(DATA PROVIDED)

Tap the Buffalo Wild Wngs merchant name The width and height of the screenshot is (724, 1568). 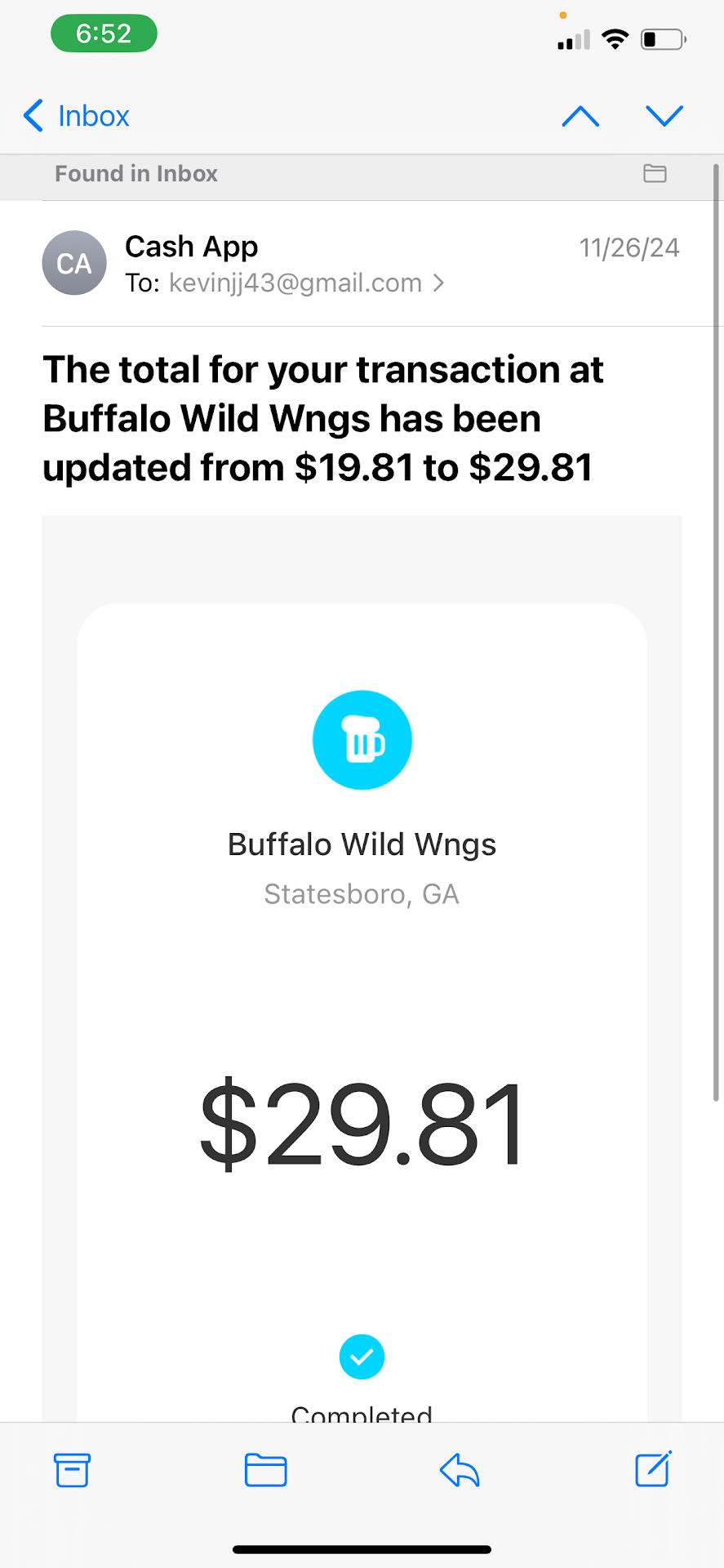[x=362, y=844]
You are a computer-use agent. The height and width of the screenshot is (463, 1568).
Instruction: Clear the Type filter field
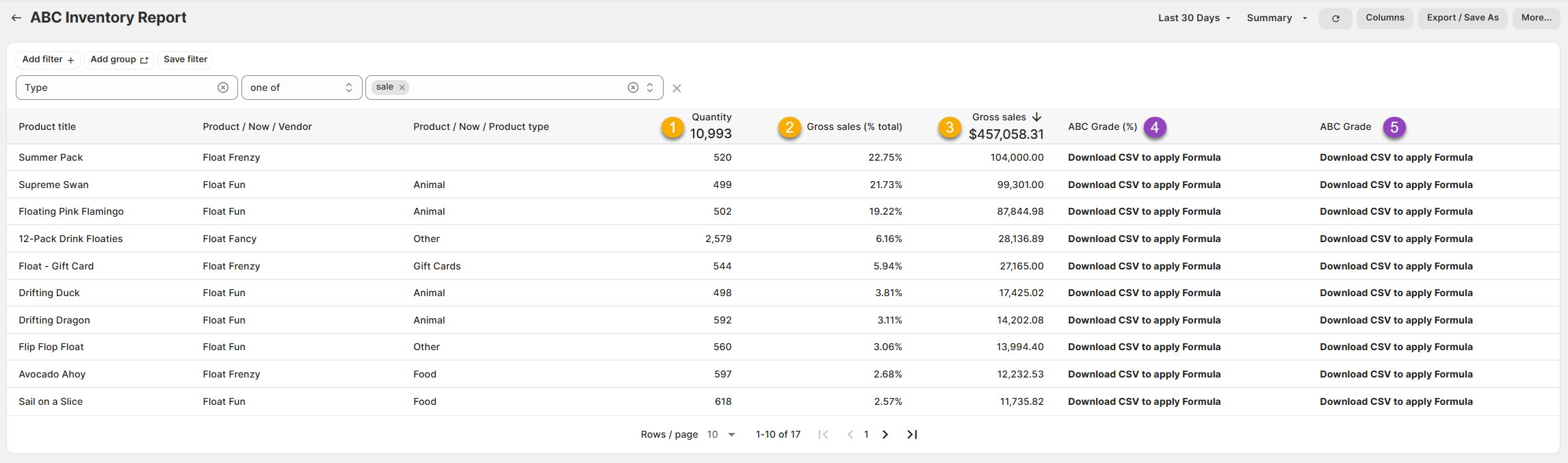(x=223, y=88)
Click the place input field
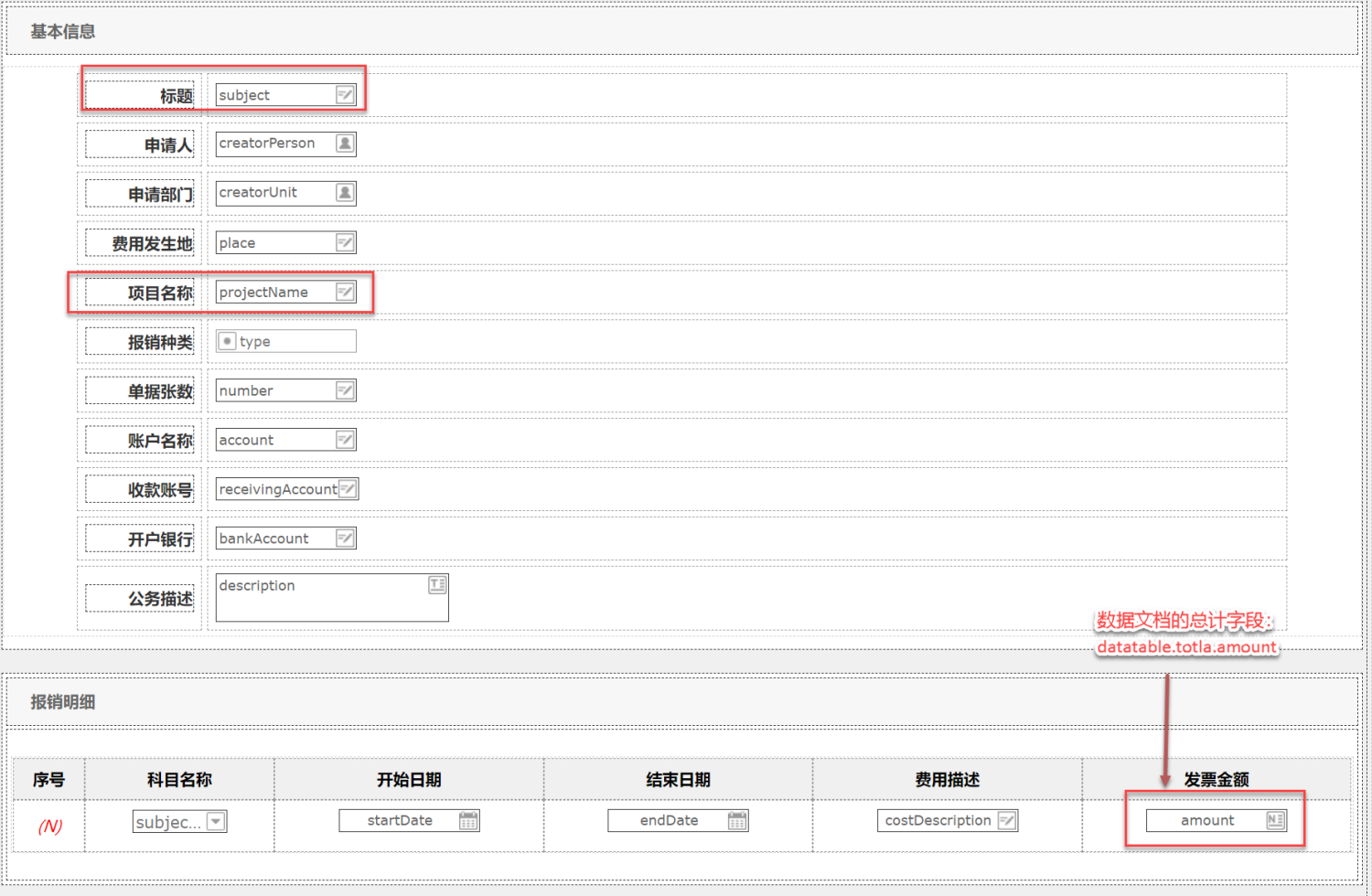The width and height of the screenshot is (1372, 896). [x=274, y=243]
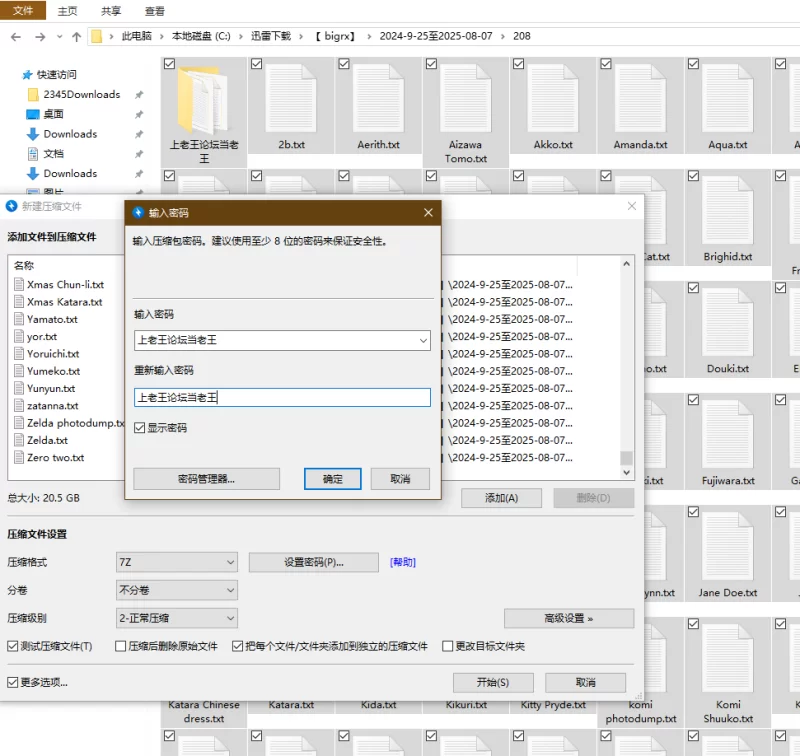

(End DATA PROVIDED)

WHAT THE TASK REQUIRES: All lines between the one that contains "You are a computer-use" and the end of the records above, both included, are to be returned exactly as they stand, except for pictures, which are omitted.

ANSWER:
You are a computer-use agent. The height and width of the screenshot is (463, 1568).
Instruction: Clear the Type filter field
(x=223, y=88)
Click the place input field
The width and height of the screenshot is (1372, 896). [x=274, y=243]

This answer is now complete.